3. DNS Spoofing (Bellovin, 1995). Teknik ini digunakan untuk memanfaatkan DNS server untuk membangkitkan celah sekuriti. Dengan cara ini penyerang
mampu membelokkan seorang pengguna ke server DNS lain yang bukan
server semestinya, ketika ia memasukkan nama situs. Dengan cara ini maka
penipuan dapat dilanjutkan misalnya dengan mengumpulkan PIN atau password.
4. Typo Pirates. Dengan cara mendaftar nama domain yang hampir mirip, dan
membuat situs yang mirip. Pengguna yang tak waspada akan masuk ke situs ini dan memberikan PIN dan password. Cara inilah yang terjadi pada kasus KlikBCA palsu. Hal ini disebabkan sebagian besar pengguna tak waspada,
apakah alamat URL (Universal Resource Locator) yang dimasukkannya benar
pada saat ia mengakses suatu situs web, dan apakah sertifikat yang diterima sama dengan sertifikat seharusnya pada saat ia mengakses situs web yang mendukung SSL.
5. Cybersquating. Membeli nama domain yang mungkin akan digunakan orang.
Tujuan penggunaan cara ini adalah lebih kepada mengambil keuntungan keuangan dengan menjual kembali domain tersebut pada harga yang jauh lebih tinggi daripada harga sebenarnya.
6. Man-in-the-middle-attack. Cara ini dilakukan dengan memaksa orang percaya
bahwa situs yang dituju sama halnya dengan situs asli. Hal itu dilakukan dengan mencegat akses pengguna ketika hendak melakukan koneksi ke situs
asli, teknik seperti TCP Hijack sering digunakan, lalu meneruskan akses
pengguna ke web situs sebenarnya. Sepintas lalu hal ini tidak terlihat oleh
ini bisa timbul ketika jalur penyerang berada di antara pengguna dan situs penyedia layanan.
Trik-trik di atas sebagian besar memanfaatkan kelengahan pengguna, atau keawaman pengguna.
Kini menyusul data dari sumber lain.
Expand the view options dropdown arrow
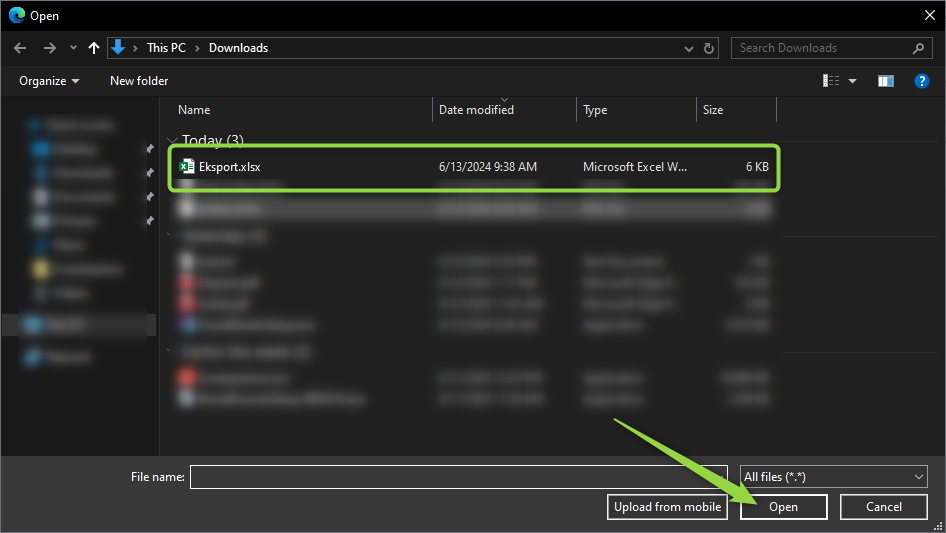Screen dimensions: 946x533 (x=853, y=81)
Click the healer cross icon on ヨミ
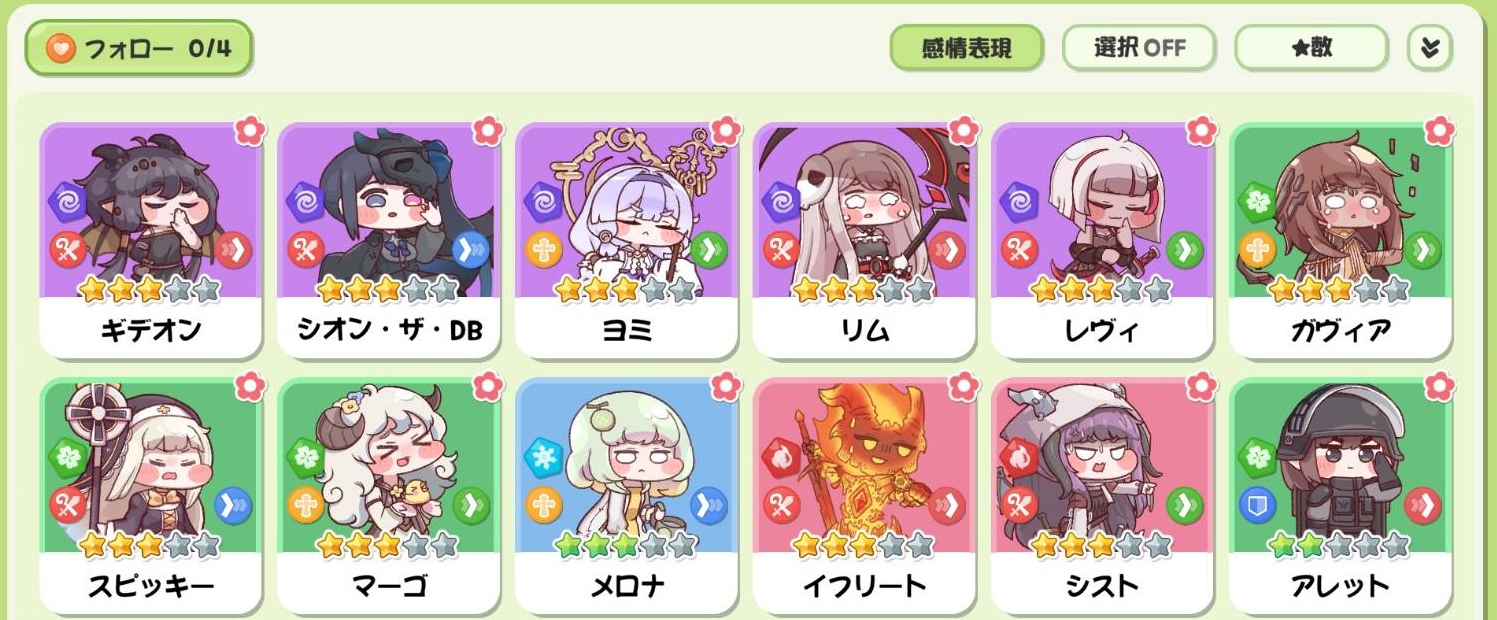 542,249
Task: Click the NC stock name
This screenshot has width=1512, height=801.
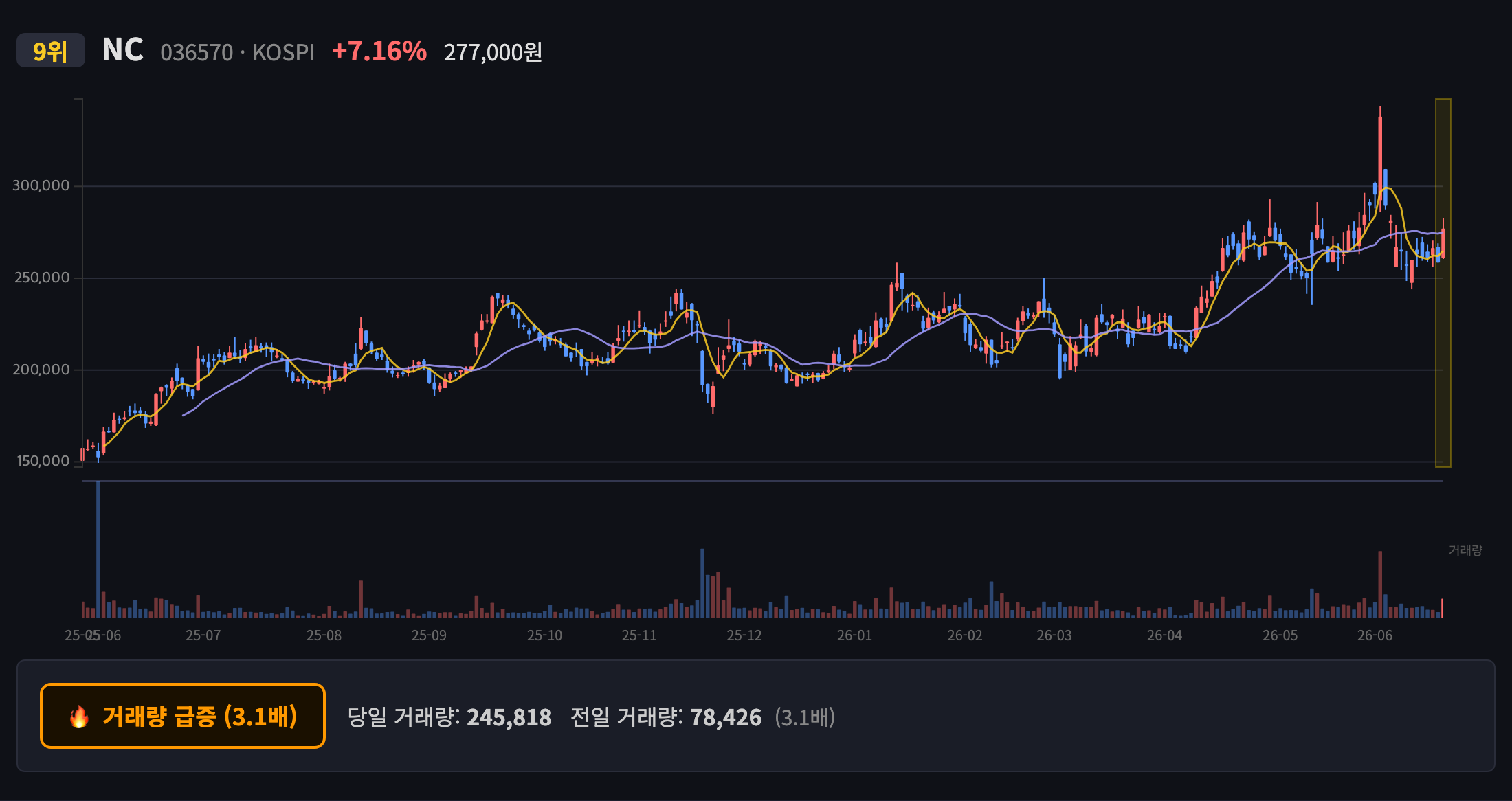Action: coord(122,51)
Dalam mendisain sistem maka perlu diperhatikan kelengahan pengguna ini. Baik kesalahan dia mengetik nama situs, dan
lain-lainnya. Untuk itu sudah sepantasnya pemahaman tentang user Indonesia perlu
dilakukan lebih dalam sebelum dilakukan perancangan sistem ini.
Begitu juga dengan produk firewall, sering kali banyak jaminan semu yang
diberikan penyedia jasa Internet banking dengan mengatakan bahwa sistem akan
aman, karena menggunakan firewall merek tertentu. Jaminan ini tidak bicara
apa-apa. begitu juga dengan card encryption accelerator. Sebab pada hakikatnya
pernyataan aman memiliki rentang pembicaraan. Sehingga lebih tepat
disebutkan aman ketika melakukan hal apa, aman terhadap apa atau aman
terhadap siapa. Bahkan ada keterangan yang mengatakan bahwa firewall berkaitan
dengan otorisasi login dari seseorang pengguna. Jelas keterangan ini akan
menyesatkan pengguna. Sudah saatnya penyedia jasa layanan Internet Bank,
memberikan informasi yang lebih tepat.